### Задание 1
Приведите строки всех записей, расположенных ниже после текста, заново, поменяв «third» на «second» и оставив всё прочее без изменений.

### Текст для чтения
▼
Былой Петербург: проза будней и поэзия праздника - Альбин Конечный
Шрифт:
Интервал:
Закладка:
Таким образом, Невский проспект исторически разделился на три части: светская публика предпочитала проводить время на участке от Мойки до Фонтанки, далее (до Лиговки) находились различные торговые и прочие заведения для состоятельной публики, а район от Знаменской площади до Александро-Невской лавры был заселен простонародьем.
Маркиз де Кюстин, посетивший Петербург в 1839 году, делится своими впечатлениями от Невского проспекта:
Главная улица Петербурга называется Невским проспектом и заслуживает несколько более подробного описания. Эта красивая улица служит местом прогулок и встреч всех бездельников города. Таких, правда, не слишком много, ибо здесь не ходят ради самого процесса гуляния. Каждый шаг имеет свою цель, независимую от удовольствия. Передать приказание, спешить к своему начальнику, засвидетельствовать нужному лицу почтение – вот что приводит в движение население Петербурга.
Этот именуемый проспектом бульвар вымощен ужасающими булыжниками неправильной формы. Но здесь, как и на некоторых других главных улицах, в булыжной мостовой проложены деревянные дороги – нечто вроде паркета из осьмиугольных или кубических сосновых брусков.
▲
### Задание 2
Определите, соответствуют ли отрывку о Невском проспекте следующие утверждения: (a) маркиз де Кюстин побывал в Петербурге в 1839 году; (b) по наблюдению Кюстина, жители Петербурга гуляют ради самого процесса гуляния; (c) деревянные дороги на мостовой выложены из дубовых брусков.

### Исходные данные
▼
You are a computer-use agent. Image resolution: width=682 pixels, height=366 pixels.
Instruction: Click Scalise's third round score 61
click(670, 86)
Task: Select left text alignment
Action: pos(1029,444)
▲
### Результат выполнения 1
You are a computer-use agent. Image resolution: width=682 pixels, height=366 pixels.
Instruction: Click Scalise's second round score 61
click(670, 86)
Task: Select left text alignment
Action: pos(1029,444)

### Результат выполнения 2
(a) Да: «Маркиз де Кюстин, посетивший Петербург в 1839 году».
(b) Нет: «здесь не ходят ради самого процесса гуляния».
(c) Нет: «нечто вроде паркета из осьмиугольных или кубических сосновых брусков».